Material for this task START

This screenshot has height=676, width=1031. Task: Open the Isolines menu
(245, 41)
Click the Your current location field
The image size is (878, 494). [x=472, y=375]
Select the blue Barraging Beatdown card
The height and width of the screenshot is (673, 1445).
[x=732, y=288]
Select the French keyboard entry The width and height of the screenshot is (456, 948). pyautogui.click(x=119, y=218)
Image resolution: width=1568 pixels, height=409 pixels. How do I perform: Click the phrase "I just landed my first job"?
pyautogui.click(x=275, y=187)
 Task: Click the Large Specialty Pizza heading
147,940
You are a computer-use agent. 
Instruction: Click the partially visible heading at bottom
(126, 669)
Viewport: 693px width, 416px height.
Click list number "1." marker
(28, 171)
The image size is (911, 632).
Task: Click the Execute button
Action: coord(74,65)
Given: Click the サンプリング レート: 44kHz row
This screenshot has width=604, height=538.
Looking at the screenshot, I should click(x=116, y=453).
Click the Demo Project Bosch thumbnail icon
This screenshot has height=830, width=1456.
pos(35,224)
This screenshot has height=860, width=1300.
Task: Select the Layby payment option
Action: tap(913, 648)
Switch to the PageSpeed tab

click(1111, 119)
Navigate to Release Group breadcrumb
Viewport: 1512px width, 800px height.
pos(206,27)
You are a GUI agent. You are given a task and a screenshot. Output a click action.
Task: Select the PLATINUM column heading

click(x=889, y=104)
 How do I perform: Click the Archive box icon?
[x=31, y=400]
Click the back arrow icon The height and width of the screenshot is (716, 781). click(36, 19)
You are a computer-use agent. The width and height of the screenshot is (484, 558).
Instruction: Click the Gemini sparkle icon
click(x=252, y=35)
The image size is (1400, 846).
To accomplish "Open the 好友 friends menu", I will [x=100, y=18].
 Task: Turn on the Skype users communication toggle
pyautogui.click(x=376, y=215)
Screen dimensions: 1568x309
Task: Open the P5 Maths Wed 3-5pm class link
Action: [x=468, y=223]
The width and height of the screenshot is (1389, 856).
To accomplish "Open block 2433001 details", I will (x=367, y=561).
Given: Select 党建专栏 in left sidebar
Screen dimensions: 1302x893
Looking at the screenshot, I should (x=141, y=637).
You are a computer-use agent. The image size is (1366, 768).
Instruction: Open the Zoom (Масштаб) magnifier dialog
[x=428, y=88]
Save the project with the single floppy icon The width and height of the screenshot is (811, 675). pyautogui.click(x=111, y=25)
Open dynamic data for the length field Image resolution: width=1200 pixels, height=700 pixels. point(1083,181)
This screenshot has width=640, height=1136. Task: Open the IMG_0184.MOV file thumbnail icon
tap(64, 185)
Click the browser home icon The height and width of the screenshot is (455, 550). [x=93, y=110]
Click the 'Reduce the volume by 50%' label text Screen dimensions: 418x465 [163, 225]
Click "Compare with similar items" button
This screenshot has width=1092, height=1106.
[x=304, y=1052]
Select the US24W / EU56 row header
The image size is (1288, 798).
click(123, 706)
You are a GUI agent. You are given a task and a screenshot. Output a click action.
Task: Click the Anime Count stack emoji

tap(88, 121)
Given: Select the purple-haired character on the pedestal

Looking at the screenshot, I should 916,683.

Material for this task END

Copy all the data. Match it exactly.

**Final answer**
This screenshot has height=676, width=1031. Task: Open the Isolines menu
(245, 41)
Click the Your current location field
The image size is (878, 494). [x=472, y=375]
Select the blue Barraging Beatdown card
The height and width of the screenshot is (673, 1445).
[x=732, y=288]
Select the French keyboard entry The width and height of the screenshot is (456, 948). pyautogui.click(x=119, y=218)
Image resolution: width=1568 pixels, height=409 pixels. How do I perform: Click the phrase "I just landed my first job"?
pyautogui.click(x=275, y=187)
 Task: Click the Large Specialty Pizza heading
147,940
You are a computer-use agent. 
Instruction: Click the partially visible heading at bottom
(126, 669)
Viewport: 693px width, 416px height.
Click list number "1." marker
(28, 171)
The image size is (911, 632).
Task: Click the Execute button
Action: coord(74,65)
Given: Click the サンプリング レート: 44kHz row
This screenshot has width=604, height=538.
Looking at the screenshot, I should click(x=116, y=453).
Click the Demo Project Bosch thumbnail icon
This screenshot has height=830, width=1456.
pos(35,224)
This screenshot has height=860, width=1300.
Task: Select the Layby payment option
Action: tap(913, 648)
Switch to the PageSpeed tab

click(1111, 119)
Navigate to Release Group breadcrumb
Viewport: 1512px width, 800px height.
pos(206,27)
You are a GUI agent. You are given a task and a screenshot. Output a click action.
Task: Select the PLATINUM column heading

click(x=889, y=104)
 How do I perform: Click the Archive box icon?
[x=31, y=400]
Click the back arrow icon The height and width of the screenshot is (716, 781). click(36, 19)
You are a computer-use agent. The width and height of the screenshot is (484, 558).
Instruction: Click the Gemini sparkle icon
click(x=252, y=35)
The image size is (1400, 846).
To accomplish "Open the 好友 friends menu", I will [x=100, y=18].
 Task: Turn on the Skype users communication toggle
pyautogui.click(x=376, y=215)
Screen dimensions: 1568x309
Task: Open the P5 Maths Wed 3-5pm class link
Action: [x=468, y=223]
The width and height of the screenshot is (1389, 856).
To accomplish "Open block 2433001 details", I will (x=367, y=561).
Given: Select 党建专栏 in left sidebar
Screen dimensions: 1302x893
Looking at the screenshot, I should (x=141, y=637).
You are a computer-use agent. The image size is (1366, 768).
Instruction: Open the Zoom (Масштаб) magnifier dialog
[x=428, y=88]
Save the project with the single floppy icon The width and height of the screenshot is (811, 675). pyautogui.click(x=111, y=25)
Open dynamic data for the length field Image resolution: width=1200 pixels, height=700 pixels. point(1083,181)
This screenshot has width=640, height=1136. Task: Open the IMG_0184.MOV file thumbnail icon
tap(64, 185)
Click the browser home icon The height and width of the screenshot is (455, 550). [x=93, y=110]
Click the 'Reduce the volume by 50%' label text Screen dimensions: 418x465 [163, 225]
Click "Compare with similar items" button
This screenshot has width=1092, height=1106.
[x=304, y=1052]
Select the US24W / EU56 row header
The image size is (1288, 798).
click(123, 706)
You are a GUI agent. You are given a task and a screenshot. Output a click action.
Task: Click the Anime Count stack emoji

tap(88, 121)
Given: Select the purple-haired character on the pedestal

Looking at the screenshot, I should 916,683.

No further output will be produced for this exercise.